I also read a short story a day from various collections, sometimes anthologies othertimes collections of a single author's work. These reviews are also posted here and while they are of mixed genre the mystery, thriller, horror, gothic and macabre often appear within their pages as well.

I also blog about
graphic novels and manga on a separate BLOG.

Monday, December 24, 2012

Short Story: "The Finest of Families" by George C. Chesbro

"The Finest of Families" by George C. Chesbro
a short story


from MIKE SHAYNE MYSTERY MAGAZINE, July, 1977, pg 96
First Sentence:  "Ian hadn't meant to eavesdrop; he had just entered the kitchen of the Holman's Westchester home from the outside when he overheard the beginning of the conversation."

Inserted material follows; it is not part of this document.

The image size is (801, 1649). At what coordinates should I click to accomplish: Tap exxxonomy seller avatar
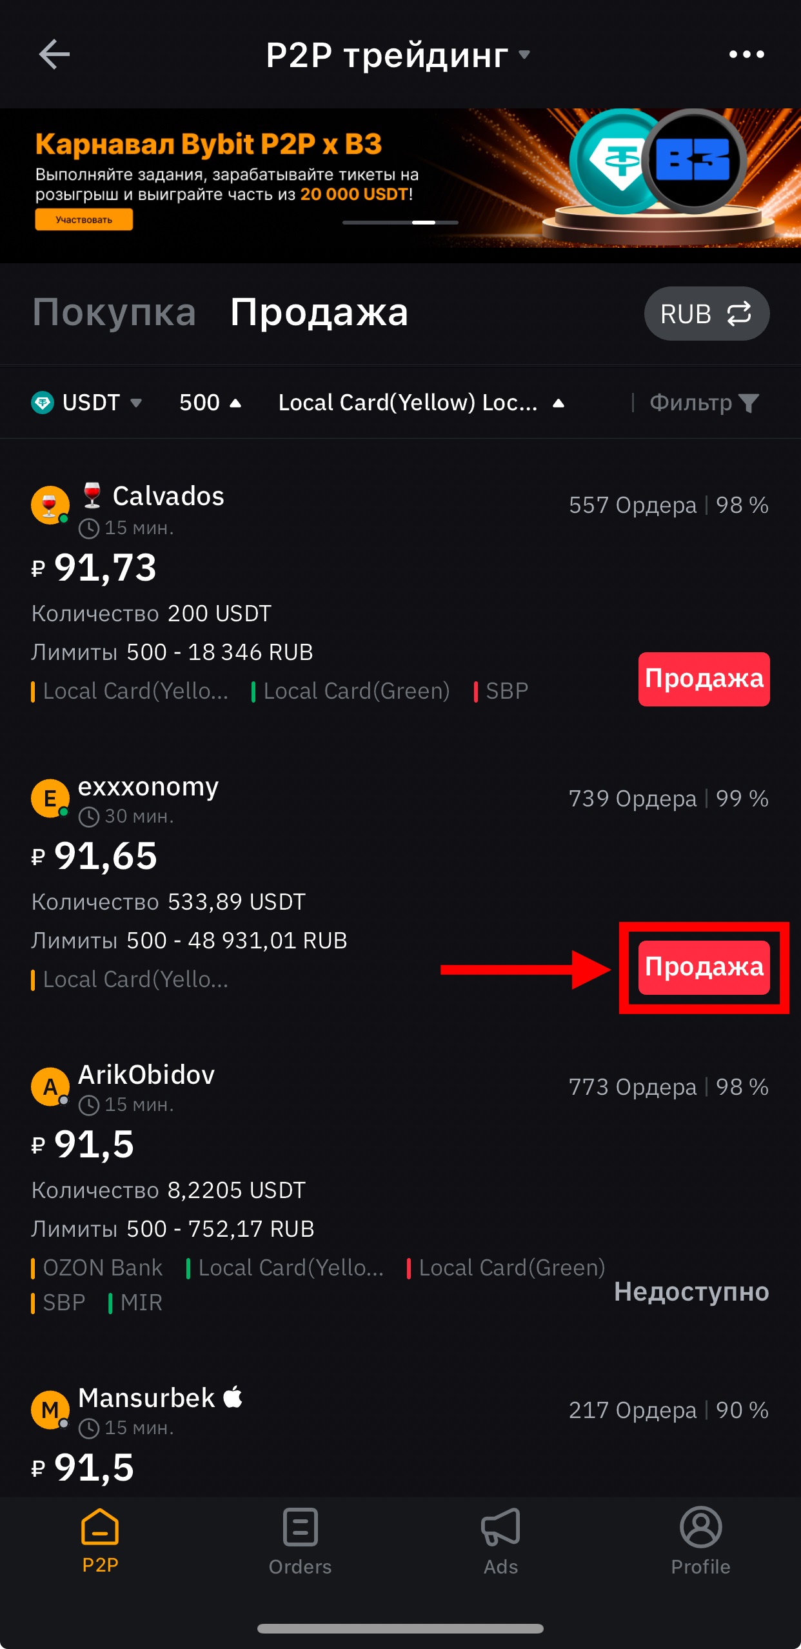point(50,798)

Last Sentence:  "The mad bloodlust in the pale eyes precluded any chance of recognition, of mercy."

Author: A search on this author quickly brings up a prolific writer of "detective fiction".  He wrote several series and some stand-alones.  This story is of the horror genre and the brief intro to it lets the reader know it isn't his first horror contribution to this particular magazine.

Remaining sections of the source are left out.